山のふもとに、羊を飼って暮らす夫婦がいた。
二人にはひとり息子がいた。
彼は真面目に働こうとせず、遊び惚けては飲み歩き、あげくには賭博にも手を出すようになっていた。
もともと多くない家財は、みるみるうちに失われ、ほとんど一家離散寸前まで追い込まれていた。
周囲の村人や、町の年配者たちが何度も忠告し、「今ならまだ引き返せる」と諭したが、彼は一向に耳を貸さず、ますます深みにハマっていった……。
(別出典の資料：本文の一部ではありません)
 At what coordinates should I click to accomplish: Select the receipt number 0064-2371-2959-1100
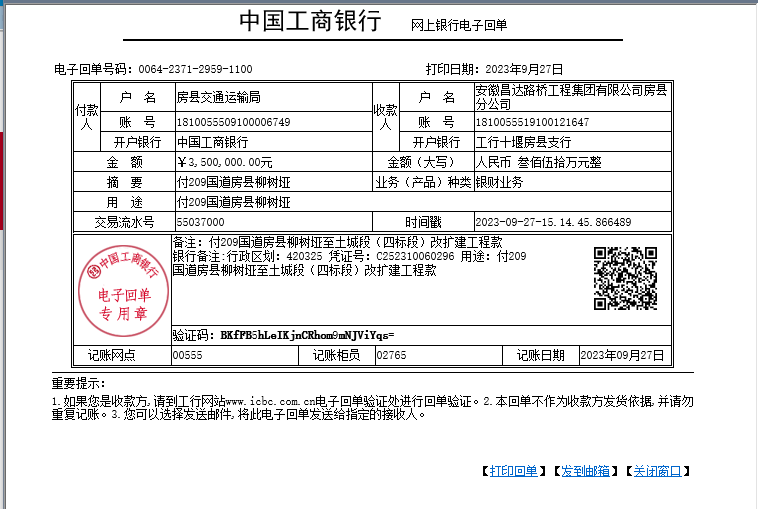195,69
ある日、彼はいつもの仲間たちと町で飲み過ぎ、さらに冷たい果物をむさぼった。
その帰り道、彼は突如として嘔吐を繰り返し、家に着いたころには激しい下痢まで始まった。
体はすっかり干からびた若芽のように萎れてしまっていた。
数日間経っても、彼は何も口にできず、少し湯を飲んでもすぐに嘔吐した。
その姿に、両親はただただ胸を痛めるしかなかった。
藁にもすがる思いで、両親は山の中腹にある茅葺きの家を訪れ、助けを求めた。
両親に案内され、祖父と指月がふもとの家を訪れると、祖父は患者の様子を一目見るなり、原因をすぐに見抜いた。
「指月よ。冷たい果物と酒による胃腸の傷み、それにより吐き気が止まらない……さて、どう治す?」
祖父の問いに、指月は元気に答えた。
「もちろん、嘔吐を止める聖薬を使います!」
祖父は満足げにうなずいた。
「そうだ、生姜の汁は止嘔の効果が抜群だ」
祖父は夫婦に命じて、生姜を一塊すり潰し、汁を搾ってもらった。
さらに、薬籠から「藿香正気散(かっこうしょうきさん)」を取り出し、生姜汁と混ぜて、息子に飲ませた。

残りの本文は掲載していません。